WORK TO BE COMPLETED
Output all of the listing, leaving every line exactly as written.

DATA FOR THIS EXERCISE

::::

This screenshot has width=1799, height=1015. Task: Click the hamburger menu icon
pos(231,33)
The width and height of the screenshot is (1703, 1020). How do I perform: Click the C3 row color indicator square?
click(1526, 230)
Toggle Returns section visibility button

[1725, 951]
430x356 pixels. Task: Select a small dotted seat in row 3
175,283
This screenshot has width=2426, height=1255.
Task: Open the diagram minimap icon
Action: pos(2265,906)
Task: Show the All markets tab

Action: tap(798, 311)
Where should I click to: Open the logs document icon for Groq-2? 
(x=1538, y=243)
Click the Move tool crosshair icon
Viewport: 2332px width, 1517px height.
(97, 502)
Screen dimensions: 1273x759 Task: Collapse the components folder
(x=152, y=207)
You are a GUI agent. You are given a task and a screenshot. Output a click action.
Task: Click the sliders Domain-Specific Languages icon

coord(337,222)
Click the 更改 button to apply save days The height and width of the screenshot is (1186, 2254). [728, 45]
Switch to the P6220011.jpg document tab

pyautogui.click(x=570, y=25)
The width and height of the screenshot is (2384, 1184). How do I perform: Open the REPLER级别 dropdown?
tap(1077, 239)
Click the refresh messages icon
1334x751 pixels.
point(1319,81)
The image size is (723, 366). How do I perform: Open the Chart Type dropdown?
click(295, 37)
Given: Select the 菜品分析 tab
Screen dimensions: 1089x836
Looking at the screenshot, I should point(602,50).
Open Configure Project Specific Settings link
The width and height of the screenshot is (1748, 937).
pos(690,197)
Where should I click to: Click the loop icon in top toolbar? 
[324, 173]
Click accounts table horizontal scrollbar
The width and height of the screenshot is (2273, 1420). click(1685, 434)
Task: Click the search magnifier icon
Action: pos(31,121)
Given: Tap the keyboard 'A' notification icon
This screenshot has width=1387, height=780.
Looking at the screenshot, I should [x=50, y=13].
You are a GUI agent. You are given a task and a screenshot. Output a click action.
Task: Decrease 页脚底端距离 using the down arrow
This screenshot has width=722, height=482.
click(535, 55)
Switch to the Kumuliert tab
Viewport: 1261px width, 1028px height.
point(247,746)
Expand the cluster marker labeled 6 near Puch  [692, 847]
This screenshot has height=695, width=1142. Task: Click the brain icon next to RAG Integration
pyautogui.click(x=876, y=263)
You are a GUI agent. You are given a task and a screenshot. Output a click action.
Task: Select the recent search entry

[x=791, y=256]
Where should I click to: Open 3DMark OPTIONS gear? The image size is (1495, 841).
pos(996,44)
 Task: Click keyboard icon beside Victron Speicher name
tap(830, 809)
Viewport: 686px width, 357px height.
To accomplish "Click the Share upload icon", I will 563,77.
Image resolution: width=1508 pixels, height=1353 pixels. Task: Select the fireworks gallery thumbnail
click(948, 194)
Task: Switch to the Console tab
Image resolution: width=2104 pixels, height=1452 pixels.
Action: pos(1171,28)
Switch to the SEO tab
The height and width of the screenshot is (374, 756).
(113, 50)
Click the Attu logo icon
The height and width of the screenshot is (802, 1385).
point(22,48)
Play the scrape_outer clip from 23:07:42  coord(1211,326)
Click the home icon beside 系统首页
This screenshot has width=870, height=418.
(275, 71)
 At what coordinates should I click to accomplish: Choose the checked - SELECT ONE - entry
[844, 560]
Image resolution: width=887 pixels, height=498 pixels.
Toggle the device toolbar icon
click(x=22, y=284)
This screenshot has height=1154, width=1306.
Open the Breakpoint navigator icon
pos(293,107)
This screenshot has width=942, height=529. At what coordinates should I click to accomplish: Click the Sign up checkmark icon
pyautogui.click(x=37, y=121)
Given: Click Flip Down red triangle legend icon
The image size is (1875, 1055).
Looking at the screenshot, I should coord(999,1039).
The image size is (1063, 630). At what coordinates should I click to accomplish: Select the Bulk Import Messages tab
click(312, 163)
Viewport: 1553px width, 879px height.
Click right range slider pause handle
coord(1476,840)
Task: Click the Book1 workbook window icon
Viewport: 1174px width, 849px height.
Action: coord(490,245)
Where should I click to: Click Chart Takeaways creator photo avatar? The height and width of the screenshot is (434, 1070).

::::

EXERCISE RESPONSE
This screenshot has width=1799, height=1015. Task: Click the hamburger menu icon
pos(231,33)
The width and height of the screenshot is (1703, 1020). How do I perform: Click the C3 row color indicator square?
click(1526, 230)
Toggle Returns section visibility button

[1725, 951]
430x356 pixels. Task: Select a small dotted seat in row 3
175,283
This screenshot has width=2426, height=1255.
Task: Open the diagram minimap icon
Action: pos(2265,906)
Task: Show the All markets tab

Action: tap(798, 311)
Where should I click to: Open the logs document icon for Groq-2? 
(x=1538, y=243)
Click the Move tool crosshair icon
Viewport: 2332px width, 1517px height.
(97, 502)
Screen dimensions: 1273x759 Task: Collapse the components folder
(x=152, y=207)
You are a GUI agent. You are given a task and a screenshot. Output a click action.
Task: Click the sliders Domain-Specific Languages icon

coord(337,222)
Click the 更改 button to apply save days The height and width of the screenshot is (1186, 2254). [728, 45]
Switch to the P6220011.jpg document tab

pyautogui.click(x=570, y=25)
The width and height of the screenshot is (2384, 1184). How do I perform: Open the REPLER级别 dropdown?
tap(1077, 239)
Click the refresh messages icon
1334x751 pixels.
point(1319,81)
The image size is (723, 366). How do I perform: Open the Chart Type dropdown?
click(295, 37)
Given: Select the 菜品分析 tab
Screen dimensions: 1089x836
Looking at the screenshot, I should point(602,50).
Open Configure Project Specific Settings link
The width and height of the screenshot is (1748, 937).
pos(690,197)
Where should I click to: Click the loop icon in top toolbar? 
[324, 173]
Click accounts table horizontal scrollbar
The width and height of the screenshot is (2273, 1420). click(1685, 434)
Task: Click the search magnifier icon
Action: pos(31,121)
Given: Tap the keyboard 'A' notification icon
This screenshot has width=1387, height=780.
Looking at the screenshot, I should [x=50, y=13].
You are a GUI agent. You are given a task and a screenshot. Output a click action.
Task: Decrease 页脚底端距离 using the down arrow
This screenshot has width=722, height=482.
click(535, 55)
Switch to the Kumuliert tab
Viewport: 1261px width, 1028px height.
point(247,746)
Expand the cluster marker labeled 6 near Puch  [692, 847]
This screenshot has height=695, width=1142. Task: Click the brain icon next to RAG Integration
pyautogui.click(x=876, y=263)
You are a GUI agent. You are given a task and a screenshot. Output a click action.
Task: Select the recent search entry

[x=791, y=256]
Where should I click to: Open 3DMark OPTIONS gear? The image size is (1495, 841).
pos(996,44)
 Task: Click keyboard icon beside Victron Speicher name
tap(830, 809)
Viewport: 686px width, 357px height.
To accomplish "Click the Share upload icon", I will 563,77.
Image resolution: width=1508 pixels, height=1353 pixels. Task: Select the fireworks gallery thumbnail
click(948, 194)
Task: Switch to the Console tab
Image resolution: width=2104 pixels, height=1452 pixels.
Action: pos(1171,28)
Switch to the SEO tab
The height and width of the screenshot is (374, 756).
(113, 50)
Click the Attu logo icon
The height and width of the screenshot is (802, 1385).
point(22,48)
Play the scrape_outer clip from 23:07:42  coord(1211,326)
Click the home icon beside 系统首页
This screenshot has width=870, height=418.
(275, 71)
 At what coordinates should I click to accomplish: Choose the checked - SELECT ONE - entry
[844, 560]
Image resolution: width=887 pixels, height=498 pixels.
Toggle the device toolbar icon
click(x=22, y=284)
This screenshot has height=1154, width=1306.
Open the Breakpoint navigator icon
pos(293,107)
This screenshot has width=942, height=529. At what coordinates should I click to accomplish: Click the Sign up checkmark icon
pyautogui.click(x=37, y=121)
Given: Click Flip Down red triangle legend icon
The image size is (1875, 1055).
Looking at the screenshot, I should coord(999,1039).
The image size is (1063, 630). At what coordinates should I click to accomplish: Select the Bulk Import Messages tab
click(312, 163)
Viewport: 1553px width, 879px height.
Click right range slider pause handle
coord(1476,840)
Task: Click the Book1 workbook window icon
Viewport: 1174px width, 849px height.
Action: coord(490,245)
Where should I click to: Click Chart Takeaways creator photo avatar? The height and width of the screenshot is (434, 1070).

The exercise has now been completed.